Rescued by a Bailout, A.I.G. May Sue Its Savior: “Behind the scenes, the restored insurance company is weighing whether to tell the government agencies that rescued it during the financial crisis: thanks, but you cheated our shareholders. The board of A.I.G. will meet on Wednesday to consider joining a $25 billion shareholder lawsuit against the government, court records show.”
[The New York Times]
White House Weighs Broad Gun-Control Agenda in Wake of Newtown Shootings: “A working group led by Vice President Biden is seriously considering measures backed by key law enforcement leaders that would require universal background checks for firearm buyers, track the movement and sale of weapons through a national database, strengthen mental health checks, and stiffen penalties for carrying guns near schools or giving them to minors, the sources said.” [The Washington Post]

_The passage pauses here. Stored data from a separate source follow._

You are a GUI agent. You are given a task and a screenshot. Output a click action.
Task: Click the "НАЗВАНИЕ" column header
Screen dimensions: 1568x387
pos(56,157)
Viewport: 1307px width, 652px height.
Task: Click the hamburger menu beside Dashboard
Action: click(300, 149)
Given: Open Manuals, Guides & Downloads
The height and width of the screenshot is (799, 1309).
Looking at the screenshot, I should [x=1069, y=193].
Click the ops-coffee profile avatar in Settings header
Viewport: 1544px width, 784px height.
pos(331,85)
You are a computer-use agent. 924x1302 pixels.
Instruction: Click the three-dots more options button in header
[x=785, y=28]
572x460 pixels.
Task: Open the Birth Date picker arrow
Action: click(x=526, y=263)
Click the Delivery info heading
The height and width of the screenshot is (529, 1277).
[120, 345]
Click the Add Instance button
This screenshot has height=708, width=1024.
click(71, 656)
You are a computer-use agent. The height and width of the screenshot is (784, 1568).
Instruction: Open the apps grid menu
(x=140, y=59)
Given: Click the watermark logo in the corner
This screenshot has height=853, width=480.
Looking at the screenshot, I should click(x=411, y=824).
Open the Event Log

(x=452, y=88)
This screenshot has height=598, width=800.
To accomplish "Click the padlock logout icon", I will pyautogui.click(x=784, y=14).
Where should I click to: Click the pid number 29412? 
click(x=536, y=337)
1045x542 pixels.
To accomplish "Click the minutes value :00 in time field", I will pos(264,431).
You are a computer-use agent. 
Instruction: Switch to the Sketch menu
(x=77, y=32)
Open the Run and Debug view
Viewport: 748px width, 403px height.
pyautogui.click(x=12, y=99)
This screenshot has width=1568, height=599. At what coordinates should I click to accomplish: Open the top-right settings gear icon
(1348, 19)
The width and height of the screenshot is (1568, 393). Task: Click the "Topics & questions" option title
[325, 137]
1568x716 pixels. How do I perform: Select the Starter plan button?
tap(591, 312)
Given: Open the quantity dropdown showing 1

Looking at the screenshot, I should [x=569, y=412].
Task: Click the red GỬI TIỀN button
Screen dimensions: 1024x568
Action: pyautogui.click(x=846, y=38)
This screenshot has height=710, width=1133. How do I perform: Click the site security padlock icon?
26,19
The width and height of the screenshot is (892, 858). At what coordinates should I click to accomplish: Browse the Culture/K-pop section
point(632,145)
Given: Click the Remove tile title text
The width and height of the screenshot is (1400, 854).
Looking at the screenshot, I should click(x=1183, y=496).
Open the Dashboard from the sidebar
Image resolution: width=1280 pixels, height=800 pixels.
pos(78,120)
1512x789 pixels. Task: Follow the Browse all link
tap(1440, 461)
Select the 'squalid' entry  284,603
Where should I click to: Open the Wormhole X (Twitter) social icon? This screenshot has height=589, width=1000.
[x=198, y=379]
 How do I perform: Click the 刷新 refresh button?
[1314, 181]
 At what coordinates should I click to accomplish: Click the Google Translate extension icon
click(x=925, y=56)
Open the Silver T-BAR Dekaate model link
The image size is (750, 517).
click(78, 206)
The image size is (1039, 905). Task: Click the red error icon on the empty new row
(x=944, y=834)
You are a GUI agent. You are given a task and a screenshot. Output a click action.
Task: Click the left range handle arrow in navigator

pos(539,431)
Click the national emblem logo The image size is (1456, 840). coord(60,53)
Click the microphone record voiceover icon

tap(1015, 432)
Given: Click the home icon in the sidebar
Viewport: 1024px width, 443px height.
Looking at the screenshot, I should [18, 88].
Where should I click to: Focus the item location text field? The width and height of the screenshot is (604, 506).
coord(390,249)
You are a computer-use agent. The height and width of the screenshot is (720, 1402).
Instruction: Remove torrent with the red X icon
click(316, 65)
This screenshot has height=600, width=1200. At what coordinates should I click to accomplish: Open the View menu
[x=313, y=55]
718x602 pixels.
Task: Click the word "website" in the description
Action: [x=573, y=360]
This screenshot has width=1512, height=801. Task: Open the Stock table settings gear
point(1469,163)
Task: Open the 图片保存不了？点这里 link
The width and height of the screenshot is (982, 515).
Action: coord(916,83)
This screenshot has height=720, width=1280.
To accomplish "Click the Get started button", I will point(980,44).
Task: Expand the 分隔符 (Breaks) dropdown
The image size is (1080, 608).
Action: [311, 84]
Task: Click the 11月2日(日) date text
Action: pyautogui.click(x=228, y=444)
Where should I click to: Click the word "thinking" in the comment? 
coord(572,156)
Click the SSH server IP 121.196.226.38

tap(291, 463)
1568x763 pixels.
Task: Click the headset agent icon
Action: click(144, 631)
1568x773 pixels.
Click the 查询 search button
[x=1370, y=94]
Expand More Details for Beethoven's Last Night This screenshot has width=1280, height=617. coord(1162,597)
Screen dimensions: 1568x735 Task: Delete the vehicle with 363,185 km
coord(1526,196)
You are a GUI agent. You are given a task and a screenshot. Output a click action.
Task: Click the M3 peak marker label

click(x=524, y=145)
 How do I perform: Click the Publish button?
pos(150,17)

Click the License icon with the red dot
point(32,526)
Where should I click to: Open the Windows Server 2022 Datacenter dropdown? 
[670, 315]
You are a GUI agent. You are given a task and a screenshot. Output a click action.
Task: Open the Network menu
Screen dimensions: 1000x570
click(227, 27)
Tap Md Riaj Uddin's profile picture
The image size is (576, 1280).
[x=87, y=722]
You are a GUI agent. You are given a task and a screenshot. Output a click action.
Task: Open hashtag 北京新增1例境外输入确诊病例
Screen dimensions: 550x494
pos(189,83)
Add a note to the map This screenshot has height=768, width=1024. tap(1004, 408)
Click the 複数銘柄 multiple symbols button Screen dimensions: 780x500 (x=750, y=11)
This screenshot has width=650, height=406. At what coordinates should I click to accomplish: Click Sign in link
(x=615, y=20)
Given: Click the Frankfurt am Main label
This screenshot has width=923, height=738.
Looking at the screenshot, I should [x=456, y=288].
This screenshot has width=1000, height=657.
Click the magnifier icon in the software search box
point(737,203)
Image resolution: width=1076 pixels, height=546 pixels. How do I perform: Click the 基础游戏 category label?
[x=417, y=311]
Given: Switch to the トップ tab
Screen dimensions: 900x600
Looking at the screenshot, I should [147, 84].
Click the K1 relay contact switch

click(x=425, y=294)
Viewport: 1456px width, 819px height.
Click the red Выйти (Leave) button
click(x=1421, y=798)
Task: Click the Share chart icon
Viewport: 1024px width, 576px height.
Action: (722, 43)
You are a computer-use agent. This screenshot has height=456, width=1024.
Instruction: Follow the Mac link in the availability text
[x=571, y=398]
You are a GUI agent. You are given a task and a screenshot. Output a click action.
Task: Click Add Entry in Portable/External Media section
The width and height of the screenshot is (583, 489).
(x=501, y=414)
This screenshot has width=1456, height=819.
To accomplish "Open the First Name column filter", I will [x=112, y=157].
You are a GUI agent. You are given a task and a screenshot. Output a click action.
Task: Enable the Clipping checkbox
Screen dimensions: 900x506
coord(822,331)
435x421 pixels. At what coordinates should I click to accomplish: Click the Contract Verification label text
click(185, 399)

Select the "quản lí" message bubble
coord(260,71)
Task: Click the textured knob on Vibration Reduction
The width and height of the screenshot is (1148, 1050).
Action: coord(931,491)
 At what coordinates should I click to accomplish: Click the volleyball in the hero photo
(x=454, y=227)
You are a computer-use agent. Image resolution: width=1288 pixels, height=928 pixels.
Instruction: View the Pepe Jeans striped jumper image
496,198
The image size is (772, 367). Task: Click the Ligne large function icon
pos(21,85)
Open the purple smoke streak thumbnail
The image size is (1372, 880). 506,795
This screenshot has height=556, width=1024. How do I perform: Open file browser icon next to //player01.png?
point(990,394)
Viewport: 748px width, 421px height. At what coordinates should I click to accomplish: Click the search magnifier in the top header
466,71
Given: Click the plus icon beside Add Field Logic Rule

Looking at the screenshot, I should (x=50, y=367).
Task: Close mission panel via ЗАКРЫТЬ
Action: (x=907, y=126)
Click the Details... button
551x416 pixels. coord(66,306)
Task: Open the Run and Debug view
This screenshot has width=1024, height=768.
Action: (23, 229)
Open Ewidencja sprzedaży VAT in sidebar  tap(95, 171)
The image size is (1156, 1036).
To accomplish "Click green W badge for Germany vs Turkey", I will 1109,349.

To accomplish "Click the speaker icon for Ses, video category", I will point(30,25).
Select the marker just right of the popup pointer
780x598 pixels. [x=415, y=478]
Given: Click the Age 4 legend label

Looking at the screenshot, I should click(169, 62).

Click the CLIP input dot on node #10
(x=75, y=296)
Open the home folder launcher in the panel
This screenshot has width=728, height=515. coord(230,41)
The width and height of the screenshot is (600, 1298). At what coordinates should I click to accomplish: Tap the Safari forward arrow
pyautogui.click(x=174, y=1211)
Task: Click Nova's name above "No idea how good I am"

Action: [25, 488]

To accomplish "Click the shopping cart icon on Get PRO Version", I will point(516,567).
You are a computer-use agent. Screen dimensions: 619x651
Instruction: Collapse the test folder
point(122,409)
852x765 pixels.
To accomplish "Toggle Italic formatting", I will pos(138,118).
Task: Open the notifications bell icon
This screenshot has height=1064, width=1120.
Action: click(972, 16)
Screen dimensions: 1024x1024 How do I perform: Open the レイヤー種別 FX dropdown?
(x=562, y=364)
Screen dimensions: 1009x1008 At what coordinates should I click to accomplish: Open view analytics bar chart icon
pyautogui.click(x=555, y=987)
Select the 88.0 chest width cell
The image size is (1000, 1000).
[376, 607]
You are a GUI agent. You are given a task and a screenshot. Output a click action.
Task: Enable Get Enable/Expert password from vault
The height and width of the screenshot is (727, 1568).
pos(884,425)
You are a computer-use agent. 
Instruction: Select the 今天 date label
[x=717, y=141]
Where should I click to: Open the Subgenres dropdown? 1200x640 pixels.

New Bank Rule: Sounds Boring, Actually a Big Deal: “[I]f you’re trying to figure out how safe banks are — and how willing they’ll be to make loans to ordinary people — liquidity is at least as important as other, more-dramatic-sounding corners of finance. So the new liquidity rules global banking regulators released yesterday are a big deal for the real economy.” [Planet Money]
In Chuck Hagel and John Kerry, a Wariness of War: Both Cabinet Picks Draw on Vietnam Experiences: “If Hagel survives a nomination fight, the former Republican senator from Nebraska would be working closely with Kerry, the Massachusetts Democrat, to carry out Obama’s foreign policy — with a vision rooted in lessons learned from Vietnam, where both of them served and were wounded.” [Boston Globe]
The Left Flank: “Attorney General Eric Schneiderman has taken on the role of liberal gatekeeper — trying to goad Barack Obama and Andrew Cuomo away from the Democratic center.” [New York Magazine]
Dem Lawmakers Say Courts Should Resolve Debt-Limit Standoff: “They believe the Supreme Court will have to ultimately resolve the battle over spending now raging between Republicans and the president. But how the courts will rule is shrouded in uncertainty because little case law exists to serve as meaningful precedent, say legal scholars.” [The Hill]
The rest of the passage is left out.